What were this little band of red men, thought I, but so many autumn leaves? A few years more, and the solitary boat, as it turns this headland, will find no warrior kneeling on its height. The Great Spirit will brood alone over the solitude.

By and by, we turned into a bay, sheltered by an overhanging cliff, where we cast our anchor, and made ready for work. The water was transparent, and the shining pebbles glittered in the sandy depths below. Shoals of fish had gathered in this nook, beyond the strife of waters. The sun-fish, his back all bristling with rage, ploughed around with as much ferocity as a privateer; the checkered perch lazily rolled from side to side, as his breath came and went; the little silver dace darted and flashed through each other their streams of light; and away off, all alone, the pickerel, that terror of the pool, stood as still and dart-like as the vane of a steeple.

This congregation reminded me of the stir we sometimes find in the ports of a city. They seemed to have much business on hand. They were continually putting out and putting in; sometimes alone and sometimes in fleets. I noticed an indolent old "sucker," who made several unsuccessful attempts to reach the current, and get under headway. Once in a while, a fish would come dashing in from above, like a ship before a gale, throwing the whole community into an uproar.

Below us, on the left bank of the river, stretched a prairie which was several miles in circumference. It was dotted, here and there, with a settler's cabin, but the greater part yet lay in the wild luxuriance of nature. It was surrounded by the forest, and long points of woodland pierced it, now glowing like a flame. Shooting back and forth, the prairie-hens sailed across it like boats upon the main. The sky above it was filled with hawks, sweeping round and round in search of prey—now they rested upon their outspread wings—then plunged through a long-drawn curve—then gracefully moved near the earth in downward circles, as some object was discovered, winnowing a while above it, to make sure of its nature and position, and rising once more, and turning with lightning quickness, away they rushed upon their quarry, and soared away with it on high.

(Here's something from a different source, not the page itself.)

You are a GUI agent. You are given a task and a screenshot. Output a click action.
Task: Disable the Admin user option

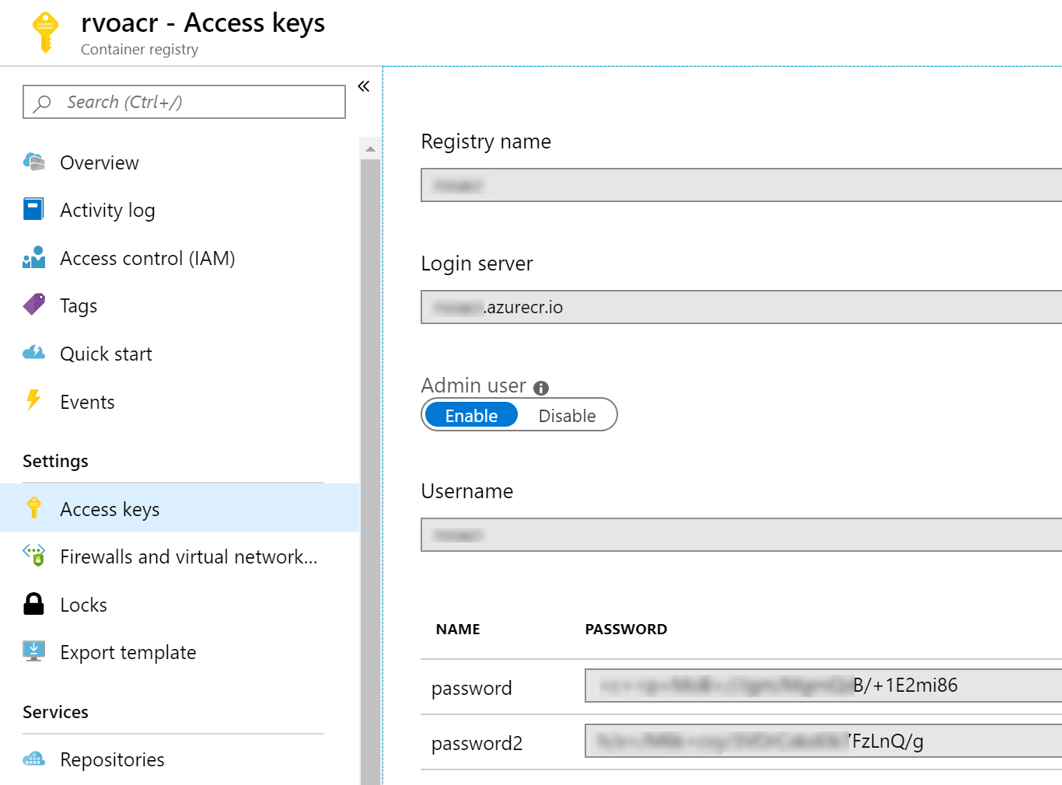pos(567,415)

In the depth of winter, when the lakes and rivers are bound in ice, vast bodies of geese assemble there. Acres of ground are covered, and they storm about their camp like an army of soldiers. Some commanding elevation, far out from shore, beyond the reach of the hunter's gun, is selected. When disturbed, their sentinels blow the alarm, and away they go, piping their dismal dirge, until it dies afar in the sky. By daybreak the next morning, they are on the ground again, as tranquil as though nothing had happened.

It is almost impossible to trap these wanderers. Before they establish their quarters, they study the landscape with the eye of a painter. They take a daguerrian view of objects as they are. The log-hut, with its curling smoke—the hay-stack crowned with snow—the settler's cart tipped up, its tongue pointing towards the north star—a goose understands as well as a man. They never blow up nor work destruction. But just try an artificial house of boughs, a brush fence, or an intrenchment near their lines. They see the plot at a glance, and draw out of harm's way, and pitch their snowy tents again, beyond its reach. As well chase the fabled island as a flock of wild geese.

Not far below this prairie, near the bank of the river, a venerable mound raised its solitary head. It was thinly covered with oaks, and belonged to Oblivion. It was one of the few feathers that Time had cast in his flight, to mark the past and confuse the present. It looked like a hand reached out from eternity; but whose hand? Ay, whose? Who built it? When? Why? It was filled with all kinds of strange things that had been planted there by a busy race who were unable to preserve their own history. Their works had outlived themselves; but they cannot talk to us, nor tell us what they are, nor who fashioned them. There it stands, gazing dumbly at all who look upon it, a sad lesson to individual pride or national glory.

Venison did not seem quite satisfied with the prospect of catching fish in the little bay. "'Tain't as it used to be," sighed the old hunter. "Before the woods were cut down, and them are dams built," said he, "the whole river was alive with all sorts of fish. In the spring-time the salmon-trout and sturgeon used to come up out of the lakes to feed, but they can't get up any more. They keep trying it every year yet, and thousands on 'em may be seen packed in below old Jones' dam, 'long 'bout April, waiting and waiting for it to go off. For I s'pose they think 'tain't nothing but flood-wood lodged."

"Why don't they climb it?" inquired I.

"When the water is very high up, and there arn't much of a riffle there, they will sometimes; but they can't climb like them speckled trout—they'll go right up a mountain stream, and make nothing on't—them fellers beat all nater for going anywhere."